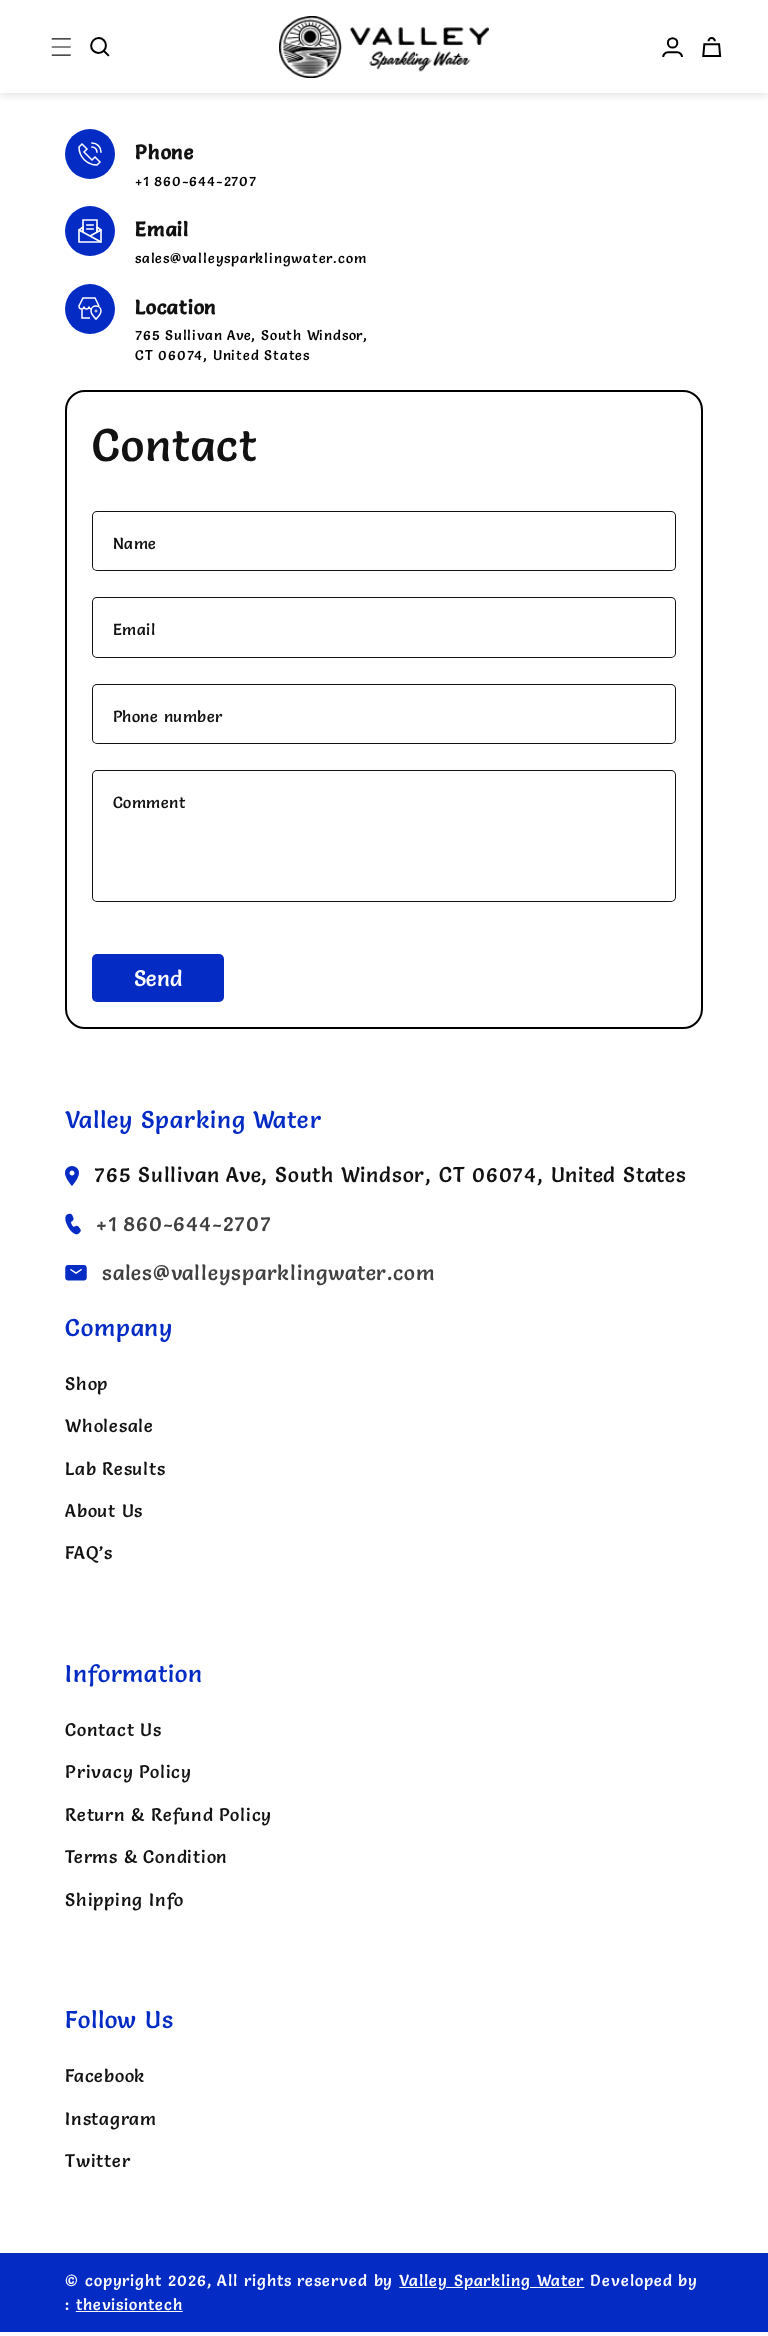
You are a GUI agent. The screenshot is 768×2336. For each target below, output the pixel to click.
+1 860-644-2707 (196, 181)
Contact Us (113, 1729)
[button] (61, 46)
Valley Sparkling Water (491, 2280)
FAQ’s (89, 1552)
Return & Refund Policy (168, 1814)
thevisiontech (129, 2304)
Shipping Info (124, 1899)
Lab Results (115, 1468)
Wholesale (109, 1425)
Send (158, 978)
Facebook (105, 2075)
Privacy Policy (128, 1771)
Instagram (111, 2118)
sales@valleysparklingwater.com (250, 258)
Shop (86, 1383)
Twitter (97, 2160)
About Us (104, 1510)
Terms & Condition (146, 1856)
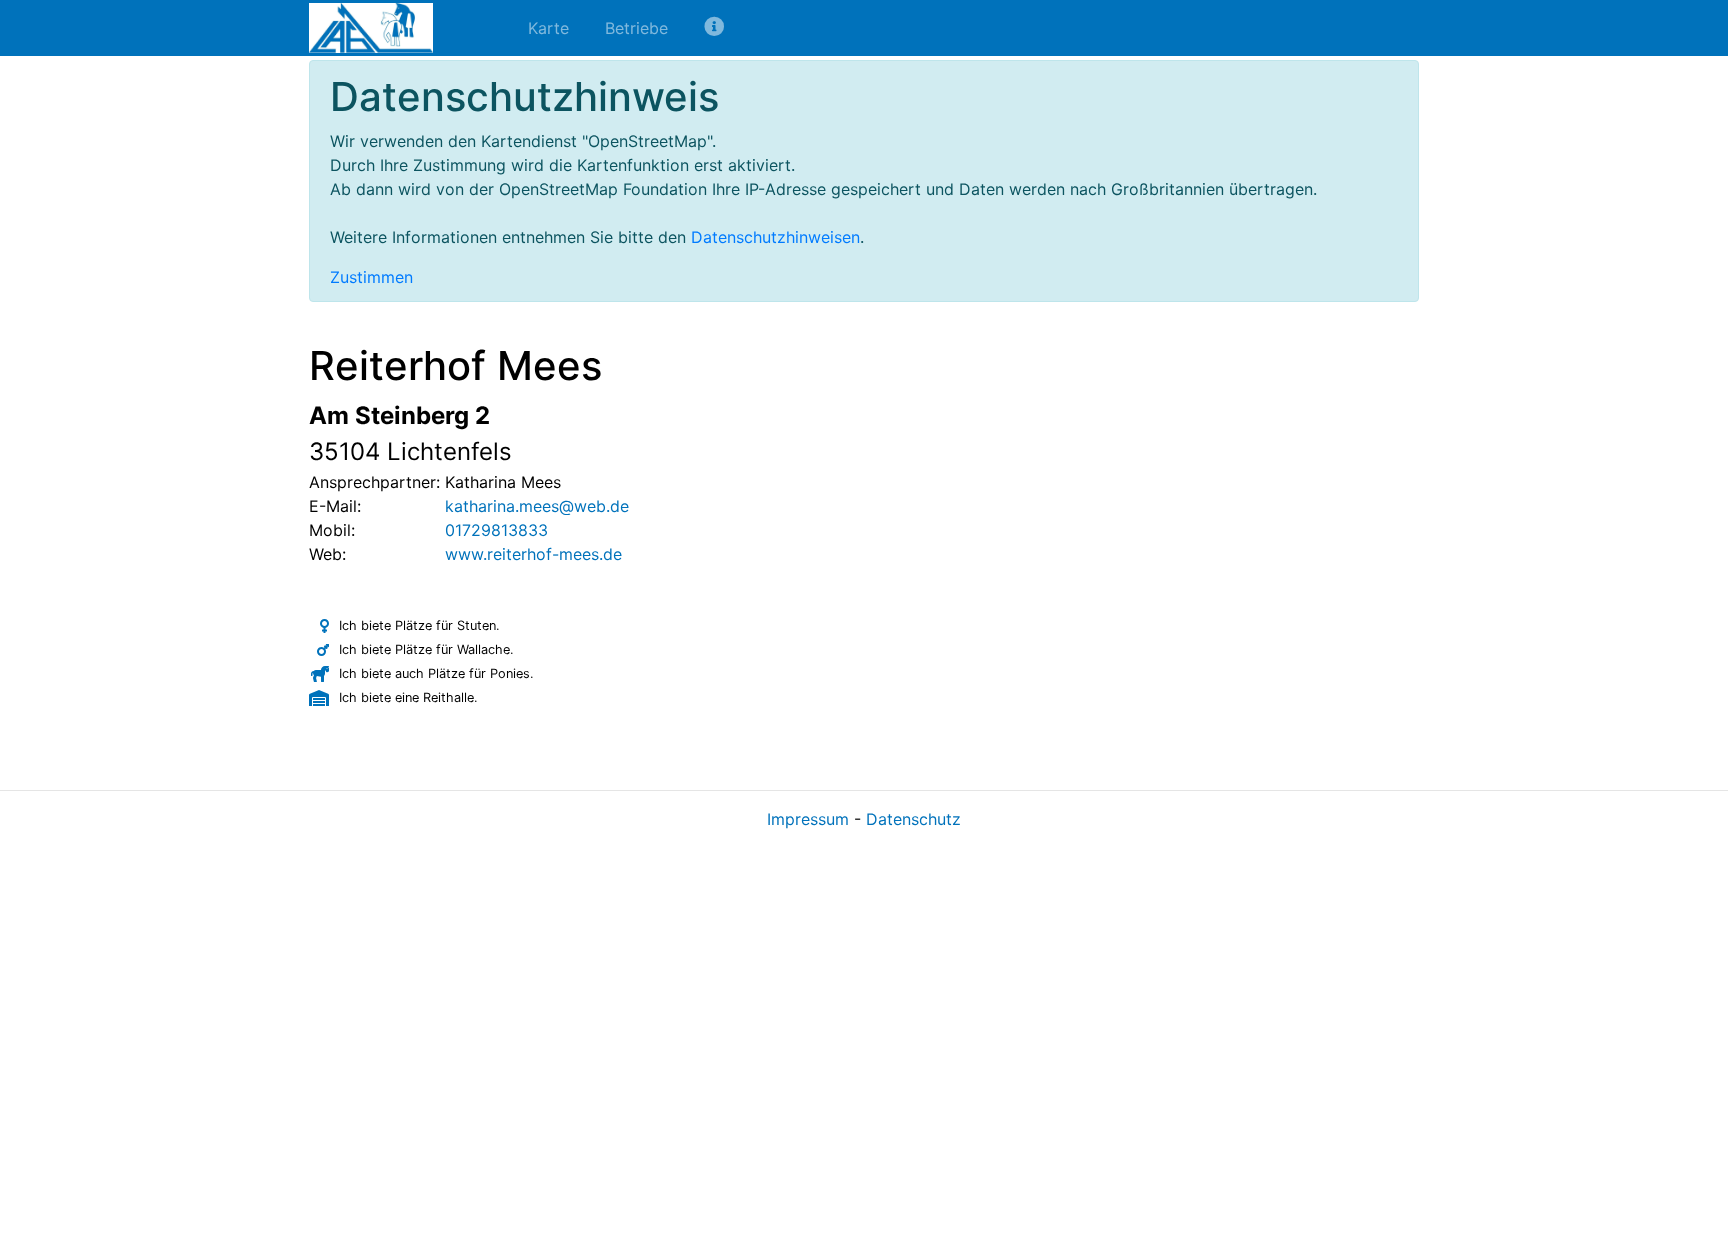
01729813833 (496, 530)
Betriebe (636, 28)
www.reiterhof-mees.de (533, 554)
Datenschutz (913, 819)
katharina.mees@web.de (537, 506)
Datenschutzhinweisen (775, 237)
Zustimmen (371, 277)
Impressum (808, 819)
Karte (548, 28)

....

The answer is the whole listing above, written out verbatim, without its pictures.

#### Your response
You are a GUI agent. The screenshot is 768×2336. For each target below, output the pixel to click.
+1 860-644-2707 (196, 181)
Contact Us (113, 1729)
[button] (61, 46)
Valley Sparkling Water (491, 2280)
FAQ’s (89, 1552)
Return & Refund Policy (168, 1814)
thevisiontech (129, 2304)
Shipping Info (124, 1899)
Lab Results (115, 1468)
Wholesale (109, 1425)
Send (158, 978)
Facebook (105, 2075)
Privacy Policy (128, 1771)
Instagram (111, 2118)
sales@valleysparklingwater.com (250, 258)
Shop (86, 1383)
Twitter (97, 2160)
About Us (104, 1510)
Terms & Condition (146, 1856)
01729813833 (496, 530)
Betriebe (636, 28)
www.reiterhof-mees.de (533, 554)
Datenschutz (913, 819)
katharina.mees@web.de (537, 506)
Datenschutzhinweisen (775, 237)
Zustimmen (371, 277)
Impressum (808, 819)
Karte (548, 28)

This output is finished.